Jaime Wyatt Reveals New Song & Album, “Neon Cross”

photo: Magdalena Wosinska

Few performers in the last few years have embodied the Outlaw honky tonk spirit and injected it with a dose of West Coast and Bakersfield flavor like Jaime Wyatt. That’s one of the reasons her debut country EP Felony Blues ended up being nominated for the Saving Country Music 2017 Album of the Year. Full of grit and honesty, it was the true story of getting busted for robbing her heroin dealer and ending up in a California penitentiary that put a potency behind her music few others can present.

Now she’s back with a full LP called Neon Cross to be released by New West records on May 29th, and is once again being as honest and unapologetically country as ever, damn what the public thinks. Produced by regular tour mate Shooter Jennings, Wyatt bares her soul in 11 songs with appearances by Shooter, his mom Jessi Colter, and multiple instrumental contributions from Neal Casal, who passed away tragically in 2019.

“I tried not to have any filter with these songs,” Wyatt says, “Because I’ll be honest—it feels like I’m gonna die if I don’t tell people how I feel and who I am. It sounds so dramatic, but that’s the truth.”

Whether that’s in the song “By Your Side,” which she says she wrote “after my dad died and my best friend overdosed, and I wasn’t able to show up for either of them because I was loaded,” or in the song “Rattlesnake Girl” where she reveals for the first time in her music that she’s gay, it’s once again the honesty coming from Wyatt that makes her music so compelling.

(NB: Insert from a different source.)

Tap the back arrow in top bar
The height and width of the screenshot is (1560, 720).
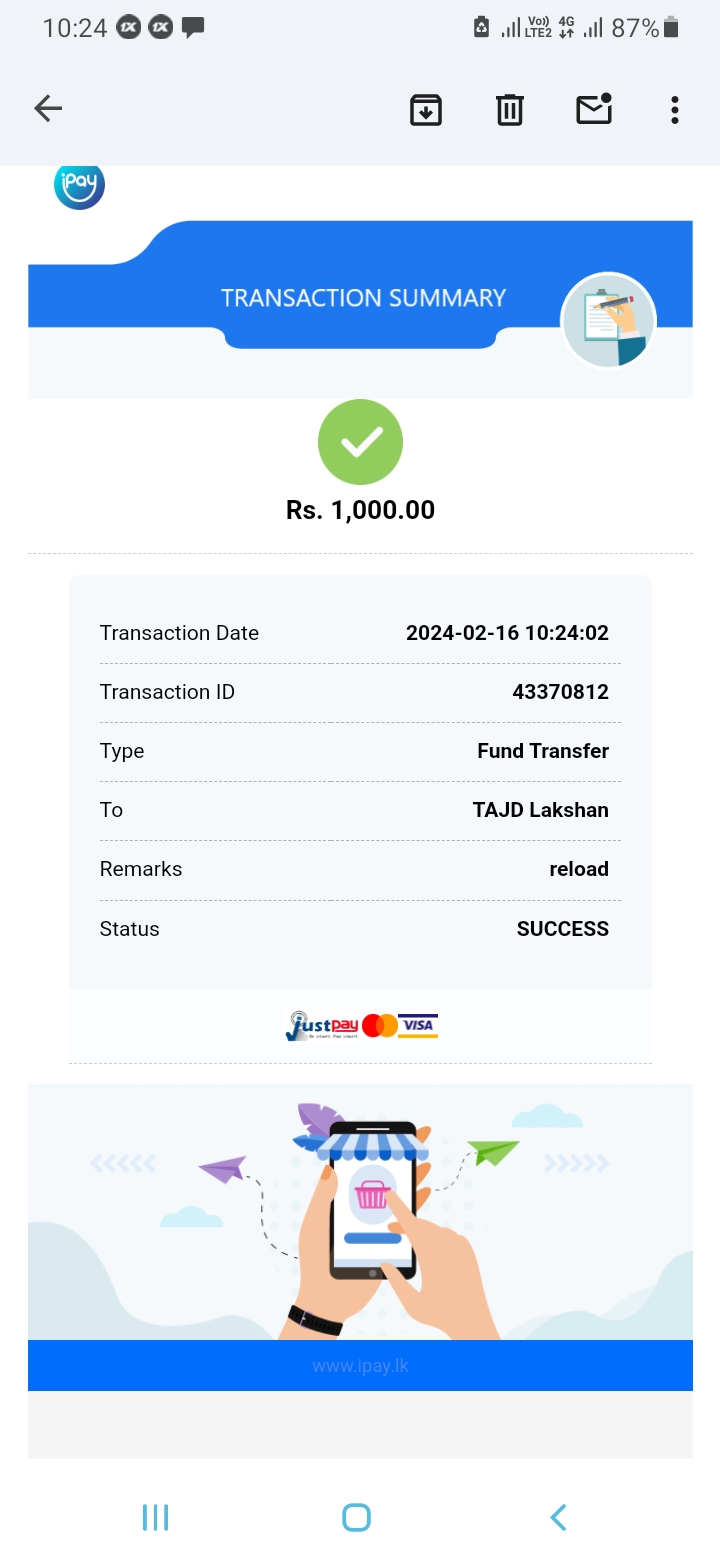pyautogui.click(x=48, y=109)
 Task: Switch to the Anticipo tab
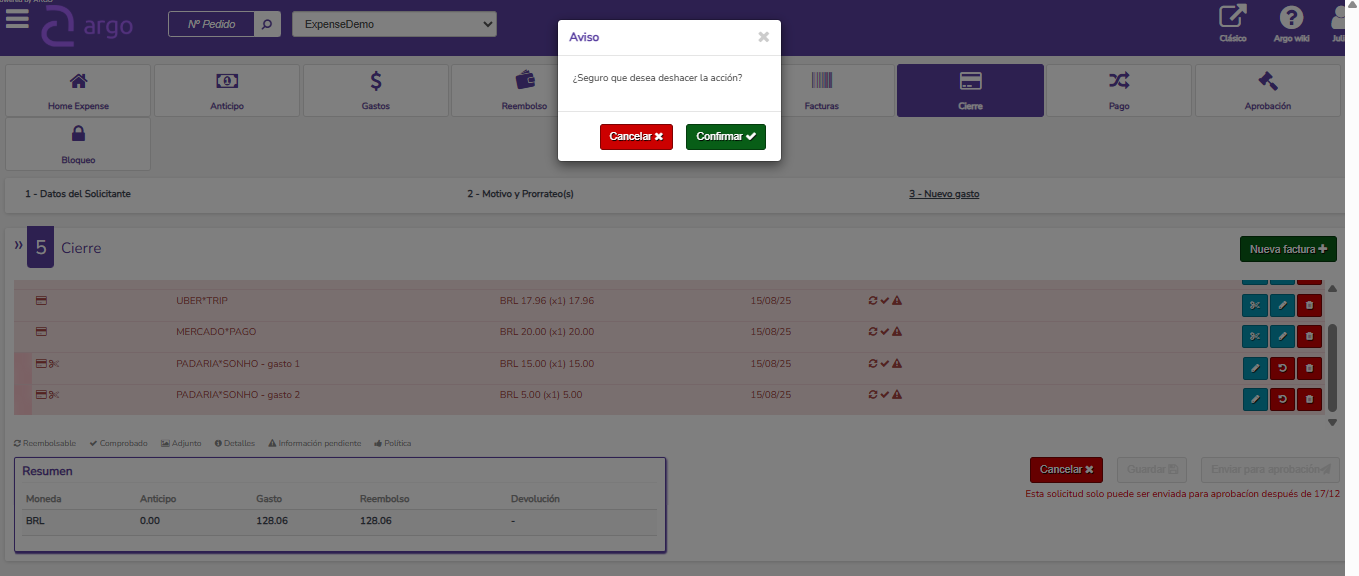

“I’m not, like, on the internet with flying rainbows,” she says, “[But] I’m also basically coming out to the world with this record. My experience with recovery made me realize I lost years of my life being in the closet and living a lie and trying to be someone else. I just can’t do it anymore. And yeah, I’m scared there are people that like country music that aren’t gonna like that I’m gay. But ultimately I’m going to die if I can’t be who I am.”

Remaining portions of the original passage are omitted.